Shared IndexesMonitor. Index metadata is cluster-scoped, so the pool runs one shared IndexesMonitor (anchored to loop 0, issuing info commands through clients[0]) instead of one per client. The factory’s per-client monitor is replaced before connect(), so cluster-side sindex-list load is independent of loop_count. Tune via the index_refresh_interval kwarg on AsyncPool itself.

Per-Client Tokio runtime. When loop_count >= 4, AsyncPool automatically configures each Client to use its own dedicated PAC Tokio runtime instead of the shared global one. This eliminates the cross-loop scheduler contention that previously caused throughput to collapse beyond 4 loops. Controlled via the per_client_runtime kwarg; see its docstring for the threshold rationale and override.

Tuning notes (8-core remote-cluster measurement, FT 3.14t):

Tasks-per-loop floor. Below ~16–32 concurrent asyncio tasks per loop, per-call dispatch overhead (run_coroutine_threadsafe + asyncio.wrap_future) dominates the savings from parallelism — a 4-loop pool with 8 tasks/loop measured slower than a 1-loop client with 32 tasks total. Keep tasks-per-loop in the same regime that saturates a single client.
Throughput scales monotonically with loops under per-Client runtime (4×64 = 167K, 8×64 = 178K, 12×64 = 180K TPS measured). TPS ceiling on 8-core hardware is ~180K, capped by Python interpreter self-time across loops.
Tail latency degrades with loops. 4×64 has p99 = 4.3 ms; 12×64 has p99 = 15.5 ms. Latency-sensitive workloads should pick loop_count based on the p99 budget; throughput-only workloads can push higher.
Sweet spot is hardware-dependent. With colocated client+server the sweet spot shifts down because they share CPU; with more cores the ceiling shifts up. Always validate against your target deployment.

Example:

pool = AsyncPool(
    client_factory=lambda: Client("127.0.0.1:3000"),
    loop_count=4,
)
async with pool:
    result = await pool.run(
        lambda client: client.create_session().get(key)
    )

See also

Client: Single-loop async API.

__init__(client_factory, loop_count=None, *, index_refresh_interval=5.0, per_client_runtime=None)[source]¶

Configure the pool. Call start() or use async with.

Parameters:

client_factory (Callable[[], Client]) –
Zero-argument callable returning an unconnected Client. Called loop_count times — once per pool thread. Each client connects on its own loop, binding its PAC CompletionBridge to that loop.

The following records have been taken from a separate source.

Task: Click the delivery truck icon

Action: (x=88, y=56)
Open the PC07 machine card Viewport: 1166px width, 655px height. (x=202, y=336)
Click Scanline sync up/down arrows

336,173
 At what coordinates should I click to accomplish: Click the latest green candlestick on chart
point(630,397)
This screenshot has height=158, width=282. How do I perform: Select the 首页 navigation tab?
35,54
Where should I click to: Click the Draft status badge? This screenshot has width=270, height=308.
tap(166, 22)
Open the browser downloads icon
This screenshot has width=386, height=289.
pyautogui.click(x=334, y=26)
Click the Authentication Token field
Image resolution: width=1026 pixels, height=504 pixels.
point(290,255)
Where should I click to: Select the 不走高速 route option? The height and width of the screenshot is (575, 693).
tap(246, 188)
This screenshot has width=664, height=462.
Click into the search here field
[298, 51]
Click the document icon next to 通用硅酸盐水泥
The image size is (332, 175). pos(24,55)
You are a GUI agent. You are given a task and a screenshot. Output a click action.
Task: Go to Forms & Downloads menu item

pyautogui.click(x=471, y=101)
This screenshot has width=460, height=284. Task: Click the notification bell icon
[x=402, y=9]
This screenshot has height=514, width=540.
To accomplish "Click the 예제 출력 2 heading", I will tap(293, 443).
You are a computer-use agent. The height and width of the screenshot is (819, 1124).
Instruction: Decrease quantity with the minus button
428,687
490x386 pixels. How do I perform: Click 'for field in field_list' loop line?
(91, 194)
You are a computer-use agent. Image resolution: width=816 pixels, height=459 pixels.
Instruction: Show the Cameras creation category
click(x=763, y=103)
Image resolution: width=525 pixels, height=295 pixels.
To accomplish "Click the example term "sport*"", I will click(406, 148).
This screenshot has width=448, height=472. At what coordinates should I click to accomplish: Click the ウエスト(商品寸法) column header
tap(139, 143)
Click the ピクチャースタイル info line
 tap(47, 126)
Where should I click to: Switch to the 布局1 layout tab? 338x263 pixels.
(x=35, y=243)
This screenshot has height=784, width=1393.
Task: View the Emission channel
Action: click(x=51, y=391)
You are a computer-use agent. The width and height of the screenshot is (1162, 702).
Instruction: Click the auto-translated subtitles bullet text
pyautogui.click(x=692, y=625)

Shared-policy invariant: when per_client_runtime is enabled (auto at loop_count >= 4 on free-threaded Python), the factory MUST return Clients sharing a single ClientPolicy PyO3 object — typically via a closure that captures one policy: policy = ClientPolicy(); factory = lambda: Client(seeds, policy=policy). AsyncPool applies a one-shot mutation to that shared policy before any loop thread starts; constructing a fresh ClientPolicy per call would land the mutation on client 0 only and silently disable the per-Client runtime for the rest. Violations raise RuntimeError from start().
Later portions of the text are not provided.